Clang has this useful tool called Thread Sanitizer that can detect data races in a program and Xcode makes it easy to use it by providing the “Thread Sanitizer” checkbox in the scheme’s Diagnostics page for Run and Test actions. I needed to run an iOS program with the TSan to see if it would find anything. It did, but all the stracktraces showed only <null>s instead of all symbols, so they weren’t at all clear. I’ve found a workaround how to see that information using breakpoints.
Here’s what I see in the console output when an issue is found:
A runtime issue breakpoint is too broad because it also stops on other errors.

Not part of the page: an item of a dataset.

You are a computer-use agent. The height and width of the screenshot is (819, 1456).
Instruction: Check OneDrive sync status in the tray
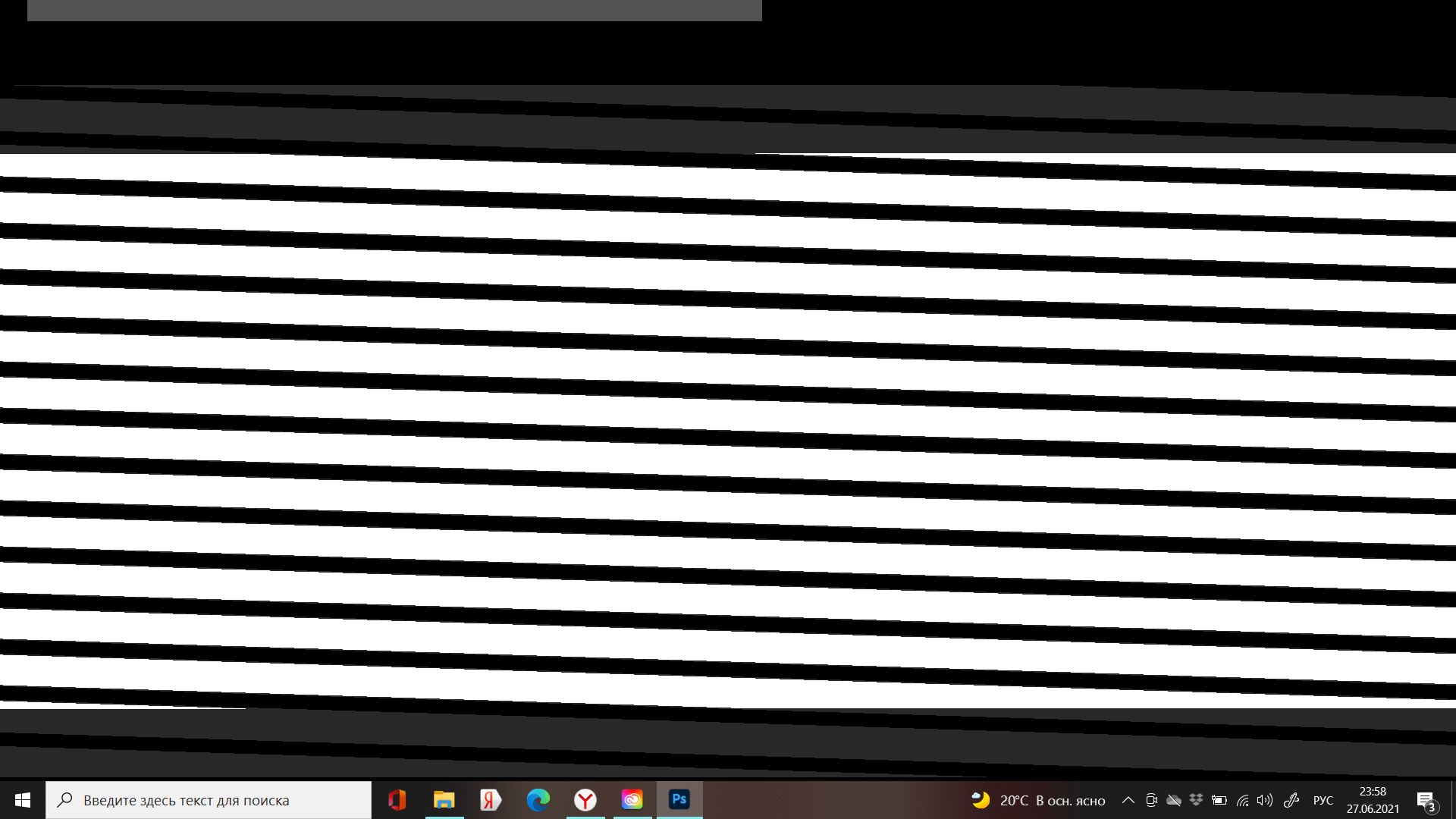pyautogui.click(x=1174, y=800)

What you need is to add a symbolic breakpoint for __tsan_on_report in Xcode, or in LLDB:
(lldb) breakpoint set -b __tsan_on_report
Breakpoint 10: where = libclang_rt.tsan_iossim_dynamic.dylib`__tsan_on_report, address = 0x00000001023c2a20
10: name = '__tsan_on_report', locations = 1, resolved = 1, hit count = 0
10.1: where = libclang_rt.tsan_iossim_dynamic.dylib`__tsan_on_report, address = 0x00000001023c2a20, resolved, hit count = 0
Now you’ll see those symbolicated stacktraces, at least for the thread where the data race is actually happening. I think you can enhance the breakpoint by automatically printing the thread’s backtrace and continuing the program if you only want to see what data races there are without inspecting each one in the debugger.
ps. I later found that Xcode also shows these runtime issues in the project’s Issue Navigator (Cmd+5), “Runtime” section.